Although the LCO recommends no costs for certification, the traditional approach to costs would not be eliminated entirely, reserved instead for more substantive proceedings, whether common issues trials, jurisdiction motions, and summary judgment motions.
The LCO also recommends greater transparency relating to third-party funding arrangements and allowing the Class Proceedings Fund to partially fund ongoing legal fees in appropriate circumstances.
Appeals involving class proceedings are a source of enormous confusion—and with it, time and expense. As the LCO notes, the appeal route from certification in Ontario is unique in Canada as only Ontario has an intermediate appeal court (Divisional Court) and asymmetrical appeal rights with plaintiffs having a right of appeal and defendants requiring leave.
The LCO recommends a significant but straight-forward modification of the current appeals process: the abolition of appeals to the Divisional Court, and a right to each party to appeal certification orders directly to the Court of Appeal.

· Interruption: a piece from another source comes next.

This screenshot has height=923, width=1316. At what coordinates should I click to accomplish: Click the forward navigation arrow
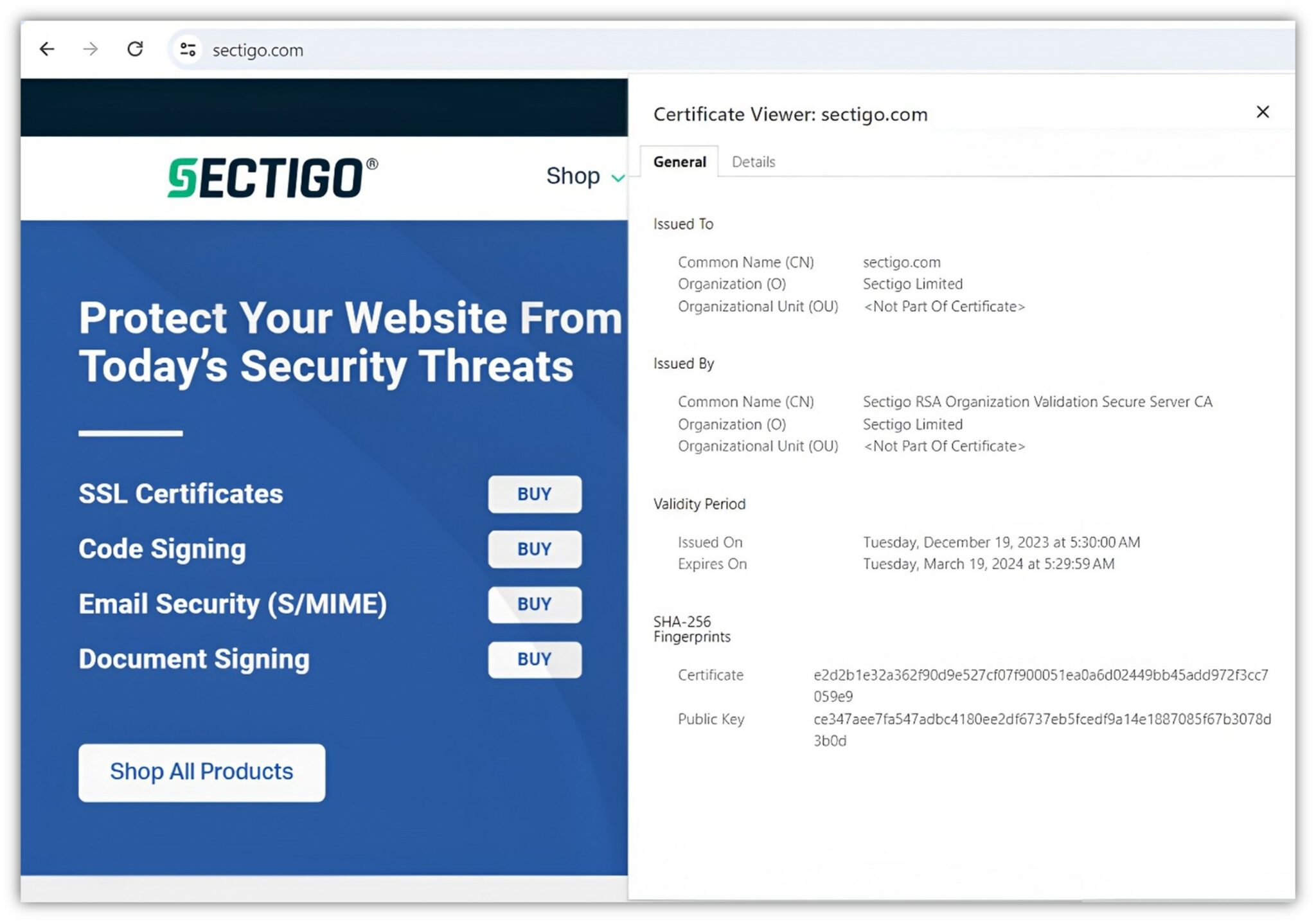(91, 49)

Finally, the report seeks to create greater transparency concerning class action results. There is currently little in the way of statistics on various aspects of class actions (i.e., certification, settlement, fees, etc.) The LCO proposes to rectify this problem by adopting mandatory “outcome” reports that would provide information about take-up rates, class member compensation, and costs (both legal and transactional) relating to settlement. Greater information about the administration of claims and cy près awards are said to serve the dual purpose of promoting behavior modification and increasing public confidence in the class proceedings regime.
After two years of broad consultation, the LCO has produced a comprehensive review of Ontario’s class action regime. Although several of the recommendations are significant, many are straightforward and uncontroversial, tinkering at the margins to make class actions practice in Ontario consistent with practice and procedure in other provinces.